Напомню, однако, что «Россия» появилась на карте только с Петровскими реформами, с каковыми и ассоциировалась. Да, «золотая дремотная Азия», что «опочила на куполах», была выходцу из рязанского села ближе, роднее Запада, но то же самое можно сказать, пожалуй, и о русском крестьянстве, составлявшем 80% населения империи. Относительно же воспевания Инонии – на смену этому миражу очень быстро пришли апокалиптические картины и растерянность.
«Мне очень грустно сейчас, что история переживает тяжелую эпоху умерщвления личности как живого, ведь идет совершенно не тот социализм, о котором я думал… Тесно в нем живому, тесно строящему мост в мир невидимый, ибо рубят и взрывают эти мосты из-под ног грядущих поколений. Конечно, кому откроется, тот увидит тогда эти покрытые уже плесенью мосты, но всегда ведь бывает жаль, что если выстроен дом, а в нем не живут, челнок выдолблен, а в нем не плавают», – несколько сумбурно писал Есенин к Е.Лившиц в августе 1921‑го.
Заграничное турне с Айседорой усугубило эту боль. На чужбине ему места не было, а попытка принятия советской действительности после возвращения не удалась, да и не могла удасться, для этого он был слишком русским.
Поэт Иннокентий Оксенов вспоминал про есенинский вечер в Ленинграде в апреле 1924‑го: «Когда Есенину (это уже за кулисами) был задан вопрос, бывает ли он у себя на родине, он ответил: «Мне тяжело с ними. Отец сядет под деревом, а я чувствую всю трагедию, которая произошла с Россией…»
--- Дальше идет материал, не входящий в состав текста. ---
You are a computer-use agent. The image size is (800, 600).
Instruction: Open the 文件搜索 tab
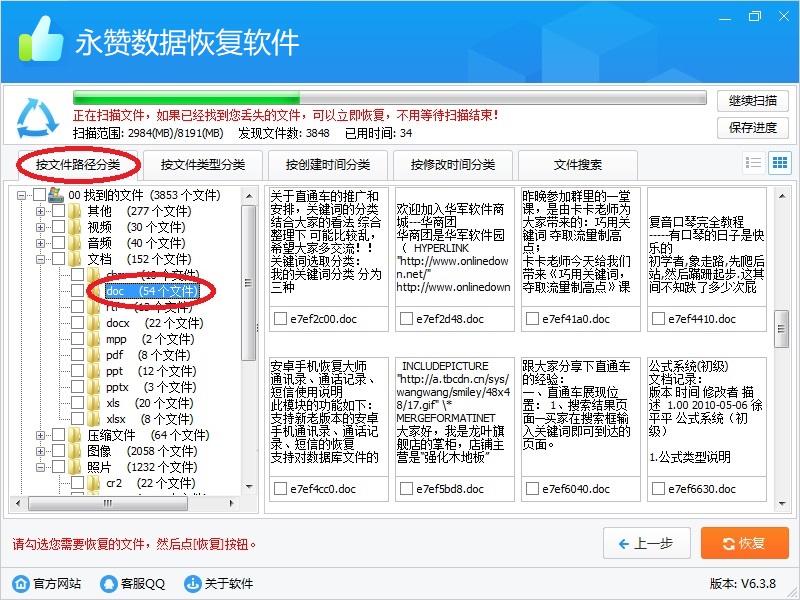coord(578,164)
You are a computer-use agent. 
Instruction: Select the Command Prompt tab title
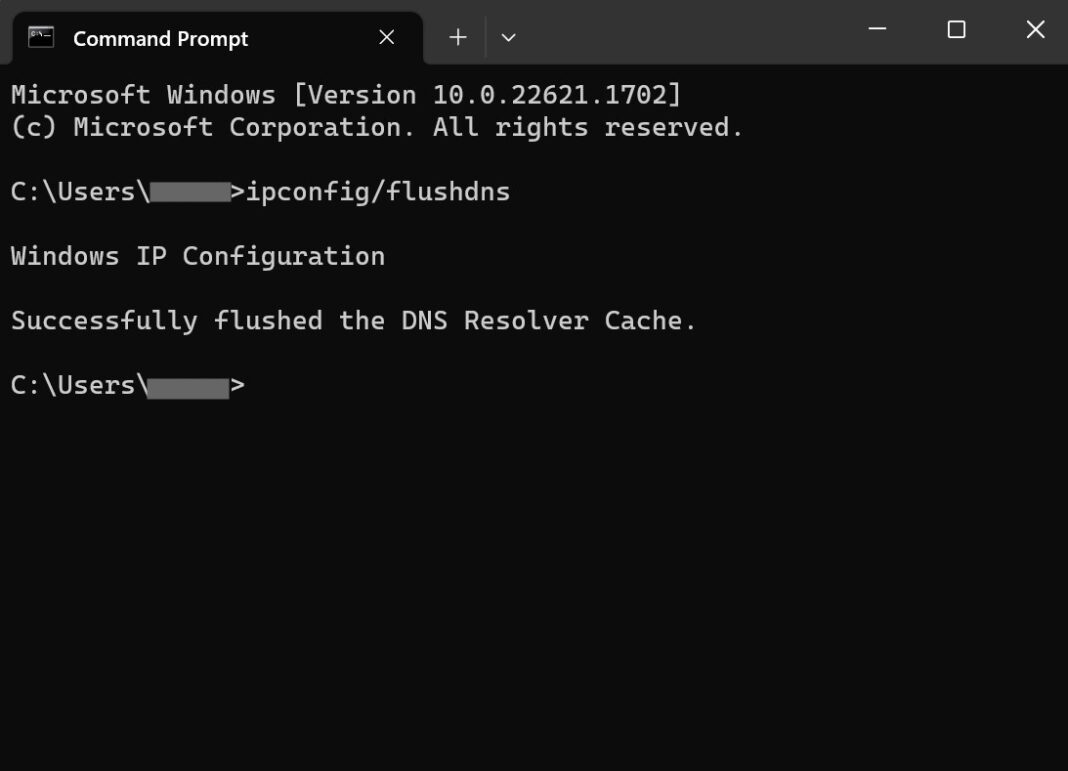point(160,38)
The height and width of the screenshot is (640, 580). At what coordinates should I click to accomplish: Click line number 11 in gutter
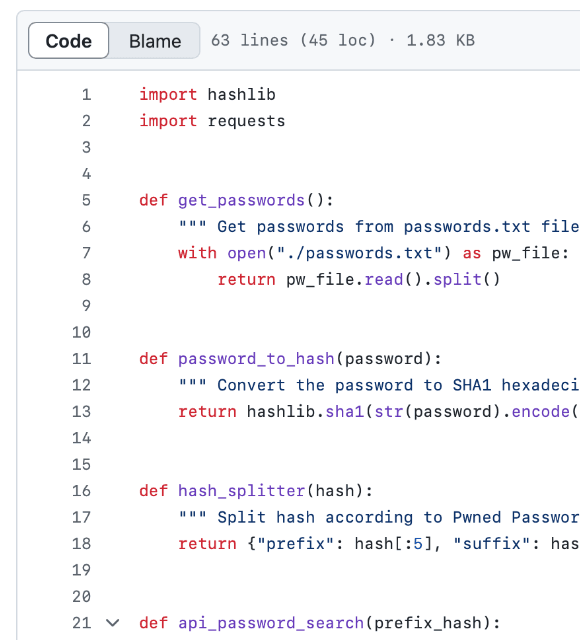[x=82, y=359]
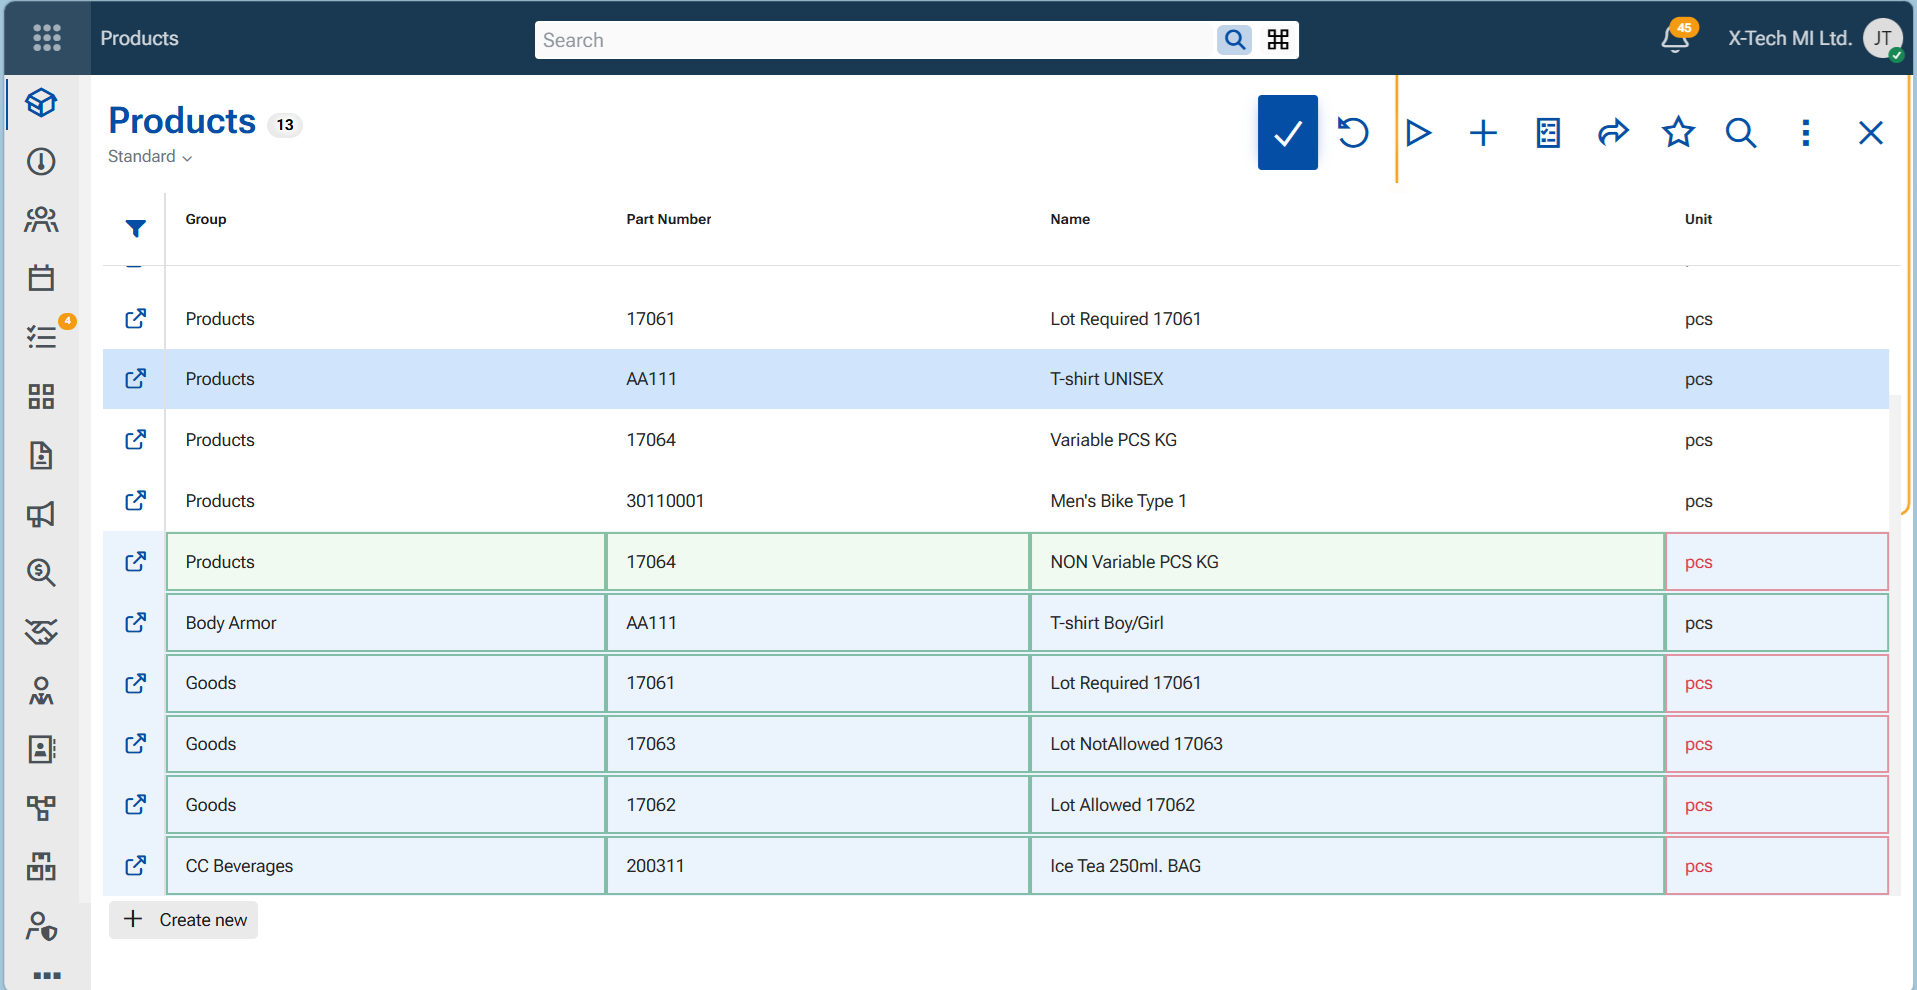The height and width of the screenshot is (990, 1917).
Task: Open the handshake deals sidebar icon
Action: pos(41,631)
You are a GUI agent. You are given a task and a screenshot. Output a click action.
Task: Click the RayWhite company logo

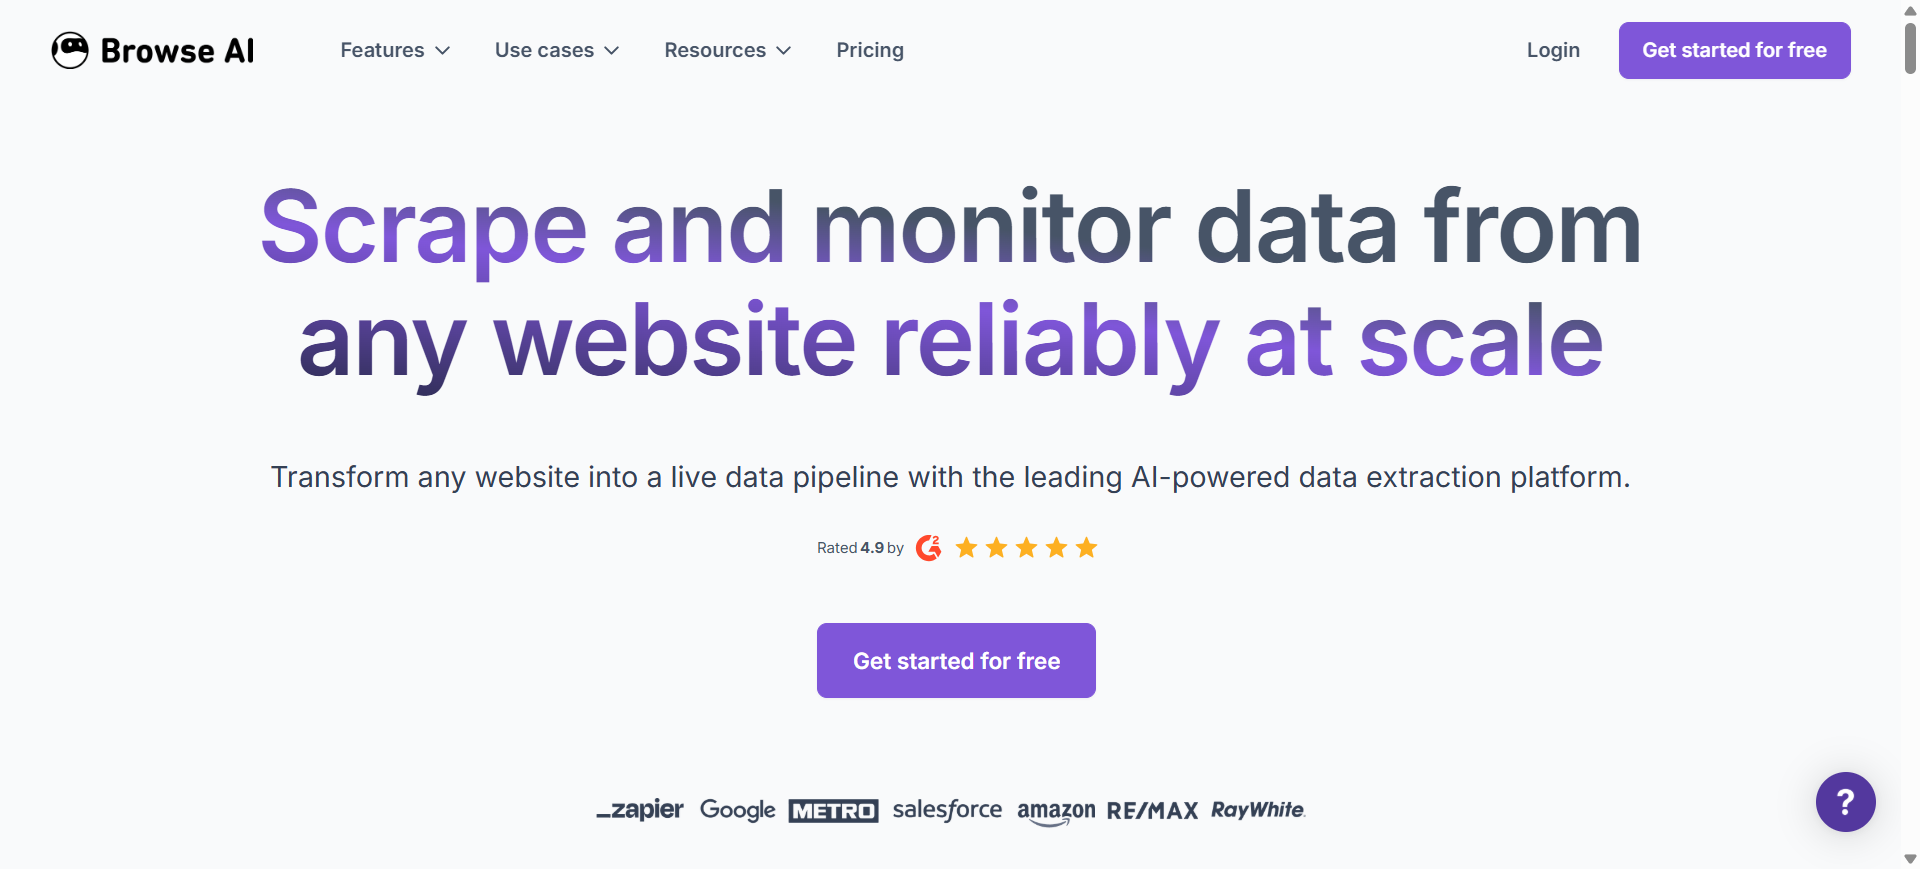[x=1258, y=810]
Из «Автобиографии»: «После заграницы я смотрел на страну свою и событья по-другому. Наше едва остывшее кочевье мне не нравится. Мне нравится цивилизация. Но я очень не люблю Америки. Америка – это тот смрад, где пропадает не только искусство, но и вообще лучшие порывы человечества. Если сегодня держат курс на Америку, то я готов тогда предпочесть наше серое небо и наш пейзаж: изба немного вросла в землю, прясло, из прясла торчит огромная жердь, вдалеке машет хвостом на ветру тощая лошаденка. Это не то, что небоскреб… зато это то самое, что растило у нас Толстого, Достоевского, Пушкина, Лермонтова…»
Курс был именно на Америку, таков он и сейчас. Мы все больше отрываемся от истории, культуры, природы. От всего того, что, составляя единое целое, называется опошленным, как и все высокие понятия, словом «родина». И может, тоска по ней, нашей Итаке, и обеспечивает Есенину первое место в списке поэтов, коим несть числа?
«Со времени Кольцова земля русская не производила ничего более коренного, естественно уместного и родового, чем Сергей Есенин, подарив его времени с бесподобной свободой и не отяжелив подарка стопудовой народнической старательностью. Вместе с тем Есенин был живым, бьющимся комком той артистичности, которую вслед за Пушкиным мы зовем высшим моцартовским началом, моцартовской стихиею», – писал о нем Борис Пастернак.
Снова Пушкин. Так и стоять им неподалеку друг от друга на Тверском бульваре – камер-юнкеру и «хулигану», двум ипостасям дворянской и народной культуры, составляющим «наше все».